Is Fixed Wireless Access Critical for 8K Adoption
Fixed Wireless Access or FWA refers to using cellular networks to offer broadband service to residential or enterprise customers. With the advent of mobile 5G networks, the potential to use mmWave bands to offer Gbps service is now a real possibility. Video on demand, including 8K, is expected to drive bandwidth needs for many years to come which is why both telecoms and even cable network providers are actively pursuing this opportunity.
To learn more about this opportunity, we listened in to a webinar produced by Light Reading called Maximise Benefits From Disruptive mmWave Technology for FWA Services. Below we summarize some of the key take-aways from the webinar.
5G mmWave bands exist in the 24 to 39 GHz part of the spectrum where they offer considerably more bandwidth than lower C (3.5 to 4.2 GHz) or 5 GHz (5.1 to 5.85 GHz) bands. But mmWave also must be line-of-sight and will have much shorter transmission distances than the lower frequency bands.
mmWave bands could be used in private networks for enterprises, for X-haul communications, and even for direct-to-consumer broadband connections that can compete directly with fiber-to-the-home options.

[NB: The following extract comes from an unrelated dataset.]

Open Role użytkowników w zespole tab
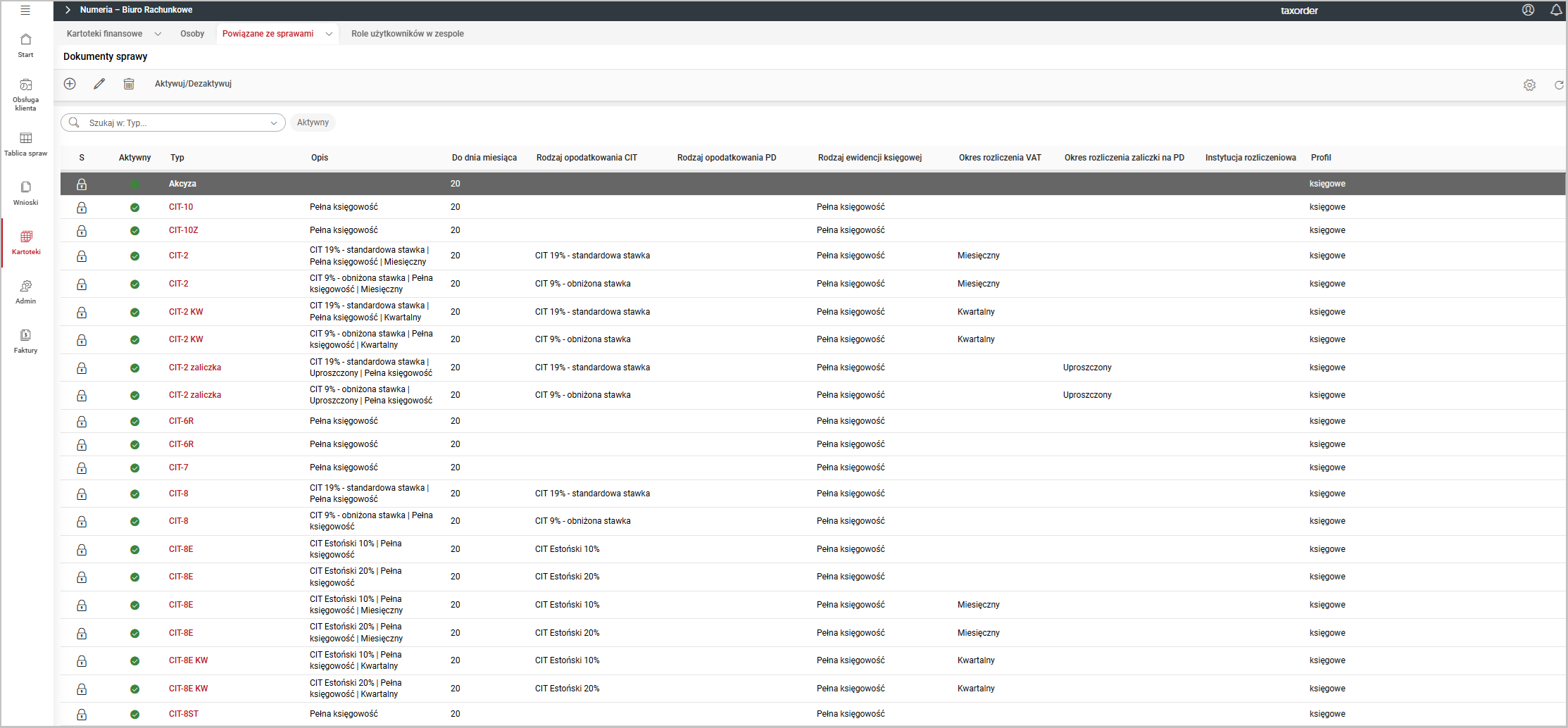This screenshot has height=728, width=1568. click(407, 34)
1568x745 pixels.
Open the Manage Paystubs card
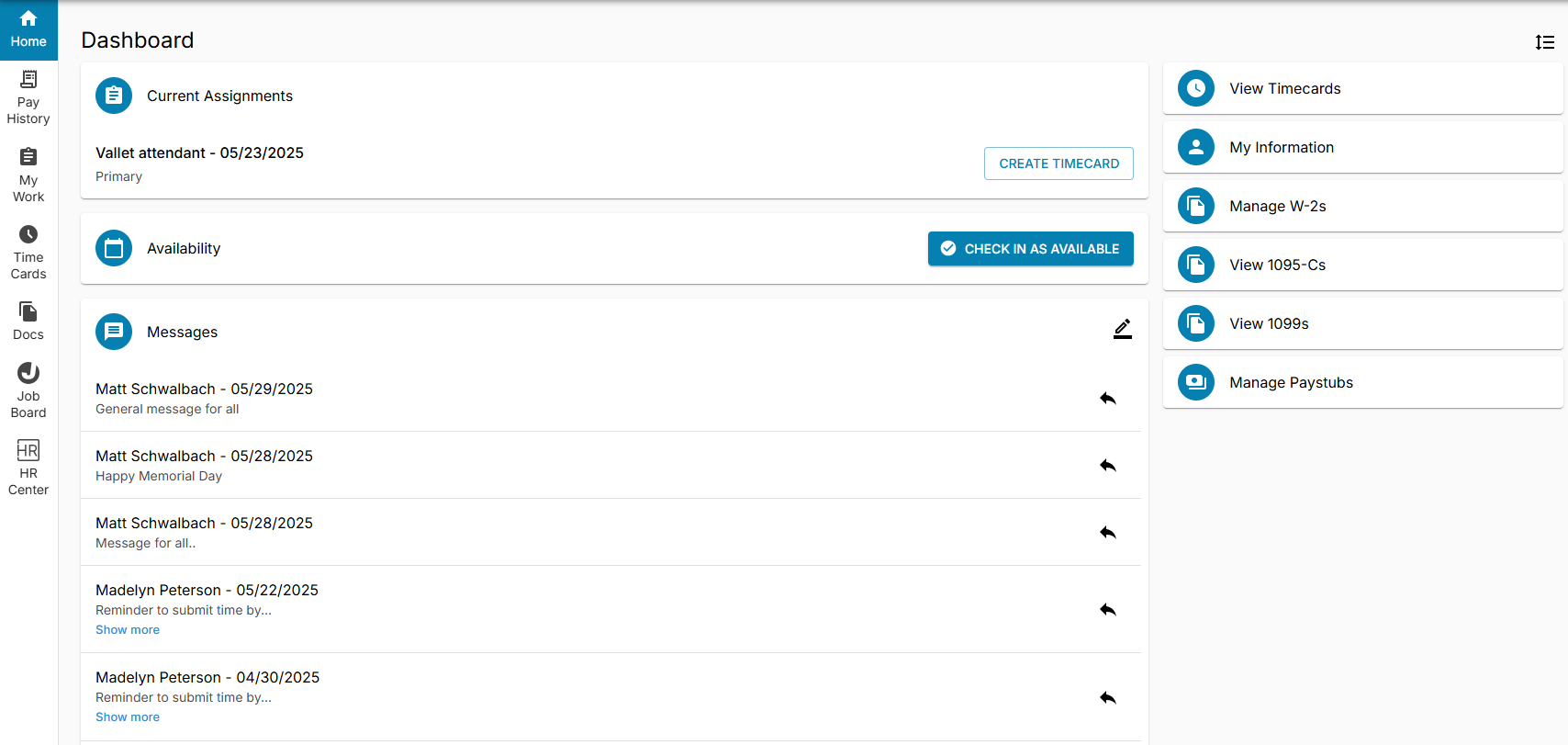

Rolling out a consumer-focused fixed wireless access network for broadband service can be tricky due to the distance limitation and line-of-sight requirements. For urban installs, building-to-building connections make sense but for suburban neighborhoods, some estimates suggest the need for a 5G cell on every third telephone pole.
But can mmWave FWA work for rural applications? It turns out, yes. Perhaps the most important take-away was the revelation that mmWave transmission has been demonstrated at up to 3.7 miles in distance. While that may not seem very long, it has been enough for webinar sponsor Intracom Telecom to roll out service to hundreds of thousands of households with the goal of providing 1Gbps service.
These installs require a small dish antenna with line-of-sight to the transmitter, so geography will play a key role as will the layout of cell towers, but it is clearly possible. They shared a graphic showing how a suburban neighborhood in Chicago could be serviced with 8 purpose-built FWA cells compared to the conventional commercial 5G matrix approach requiring 860 cells.
While the reduction in the number of cells is a clear advantage, signal strength at the cell tower center and the edge will be quite different, potentially impacting bandwidth and quality of service.
Intracomm summarized the advantages of purpose-built mmWave FWA solutions in the slide below.
The other good news on this front is that many countries around the world have major new initiatives to expand broadband service to households that have no or low-bandwidth service now. Billions of dollars are being allocated for these efforts that will include FWA but also new fiber and hybrid coax networks as well. All of this will be needed and will only help to make it easier for providers to consider 8K services in the near term.